Canada, which won gold in 2014 in Sochi, arrives as the favorite, thanks to a roster that includes NHL scoring leaders Connor McDavid and Nathan MacKinnon, and stars ranging from 38-year-old Sidney Crosby to 19-year-old Macklin Celebrini. But the U.S. team, which includes a half-dozen Michigan natives, is loaded, too. And after losing an overtime thriller to the Canadians at last year’s 4 Nations Face-Off, Team USA is out to win Olympic gold for the first time since the 1980 “Miracle on Ice” in Lake Placid, N.Y.
Game on.
Tale of two cities
Milan and Cortina d'Ampezzo are the first dual-city hosts of the Games.

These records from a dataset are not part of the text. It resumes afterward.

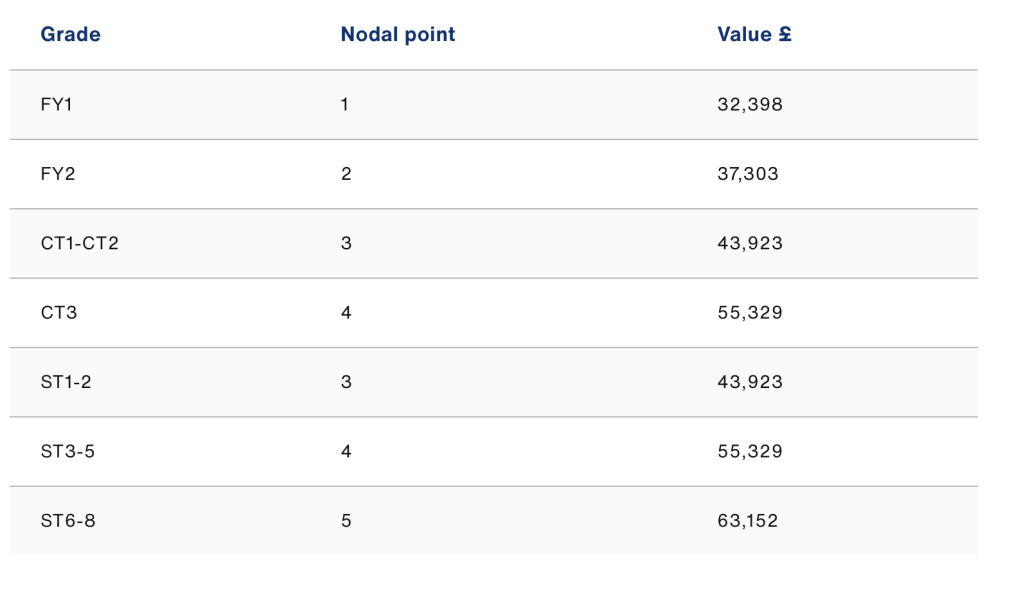Click the CT1-CT2 grade cell
This screenshot has height=600, width=1021.
pos(79,243)
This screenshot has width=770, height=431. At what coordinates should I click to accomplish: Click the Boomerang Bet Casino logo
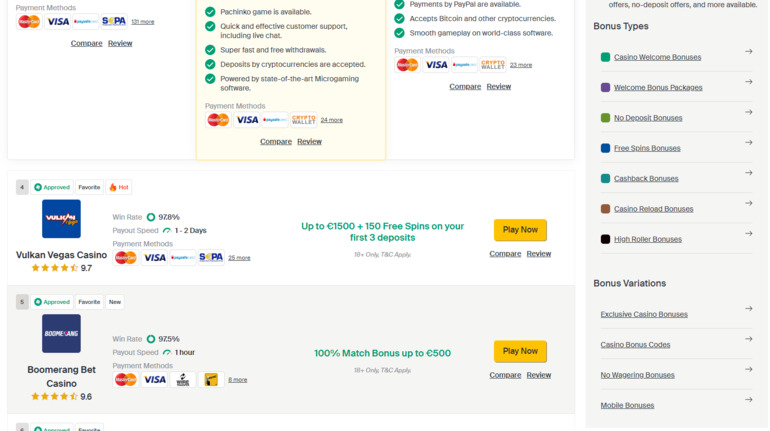tap(61, 334)
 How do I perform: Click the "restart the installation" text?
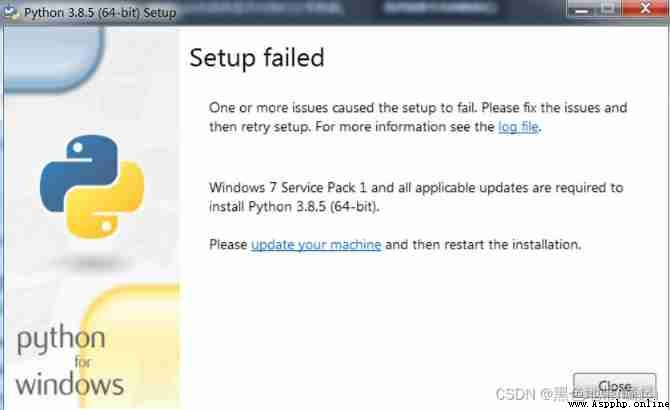tap(512, 245)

And given that the two are nearly 250 miles apart, this will be the most geographically spread-out Winter Olympics ever. Viewers will get a taste of that immediately Friday, when the Opening Ceremony ends with twin Olympic cauldrons lit in both cities. The competition featuring 116 events and nearly 3,000 athletes then will play out over an 8,500 square-mile map across three regions: Lombardia, Trentino and Veneto.

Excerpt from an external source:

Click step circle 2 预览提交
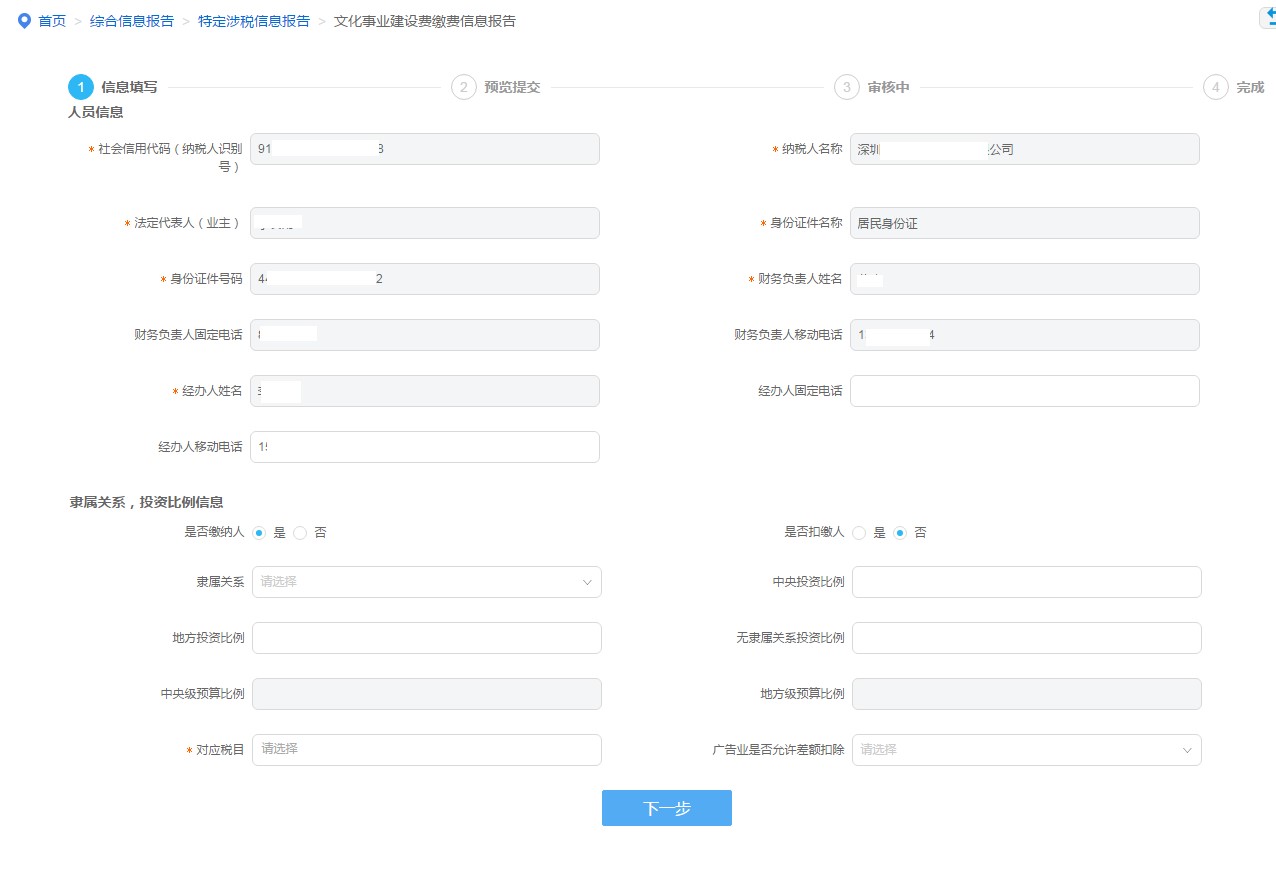Viewport: 1276px width, 873px height. click(462, 87)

Cortina, a winter resort in the Dolomite mountains, hosted the 1956 Winter Olympics on its own. And it’ll be home to the women’s alpine skiing, as well as curling and the sliding events – bobsled, luge and skeleton. Bormio and Livigno in the Italian Alps will host the men’s alpine events, along with snowboarding and freestyle skiing. Milan is where you’ll find hockey, figure skating and speed skating. And the host nation will bid farewell with the Closing Ceremony at an ancient arena in the city of Verona.
War and peace
Geopolitical tensions are intertwined with the Games much like the Olympic rings, and these Winter Olympics will be no different. Athletes and Russia and Belarus remain banned from competing their national flag at the Olympics due to the war in Ukraine. And though 20 Olympians from those two countries will compete as Individual Neutral Athletes, there will be no Russian hockey team and only a few figure skaters from a country that traditionally dominates that sport. There’s also the escalating conflict between the U.S. and Canada, as well as the European Union, fueled by the nationalist rhetoric from the Trump administration, international trade disputes and talk of annexing Greenland.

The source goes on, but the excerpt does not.